エスワティニは小国であり、面積や自然資源に限りがあることから、羊肉生産量の安定にはいくつかの長期的な戦略が必要です。例えば、気候変動対策として干ばつ耐性に優れた牧草の導入や、水資源の管理改善が挙げられます。また、小規模農家への技術支援を強化することで、生産効率の向上に寄与することができるでしょう。さらに、電力や輸送インフラの強化を通じて、羊肉の国内流通および輸出を支援する政策も検討する価値があります。

他国との比較に目を向けると、経済規模が近いアフリカ諸国と比べても、エスワティニの羊肉生産量は極めて小規模です。南アフリカでは羊肉の生産量が2020年代時点で年間5万トンを超えており、エスワティニの生産量の100倍以上に達しています。一方で、国内消費を満たすだけの小規模で持続可能な畜産業が地方経済や雇用機会の創出に大きな役割を果たす可能性もあります。

地政学的な観点では、エスワティニは南アフリカによって周囲を囲まれているため、経済的な依存度が極めて高い状態です。このような状況では、輸出入パートナーの多様化が求められます。また、羊肉の生産が持続可能であることを証明するための「エコラベル」導入や有機農業製品の認証取得も、国際市場進出のための重要な施策となるでしょう。

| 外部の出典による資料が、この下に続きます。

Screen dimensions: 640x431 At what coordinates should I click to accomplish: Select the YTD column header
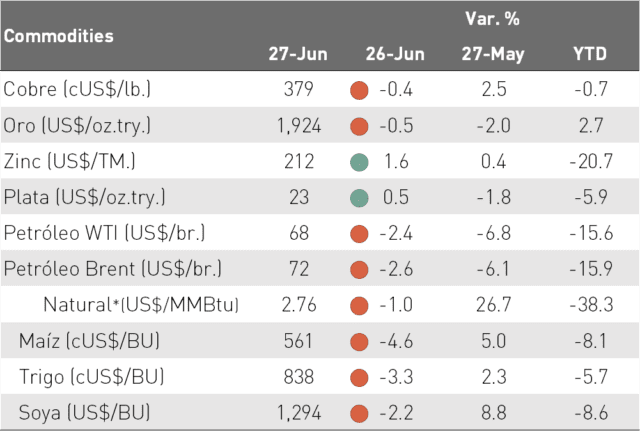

結論として、エスワティニの羊肉生産量における大きな変動は、この国が抱える気候変動リスクや経済構造の課題を明確に示しています。同時に、近年の急激な生産量の増加とその後の下降は、適切な政策支援が提供されれば、このセクターが持つ可能性が拡大することも示唆しています。今後、支援体制の見直しやインフラ整備、国際市場における認証取得を重視することで、エスワティニの羊肉産業はさらに成長し、持続可能な形で安定する可能性を秘めています。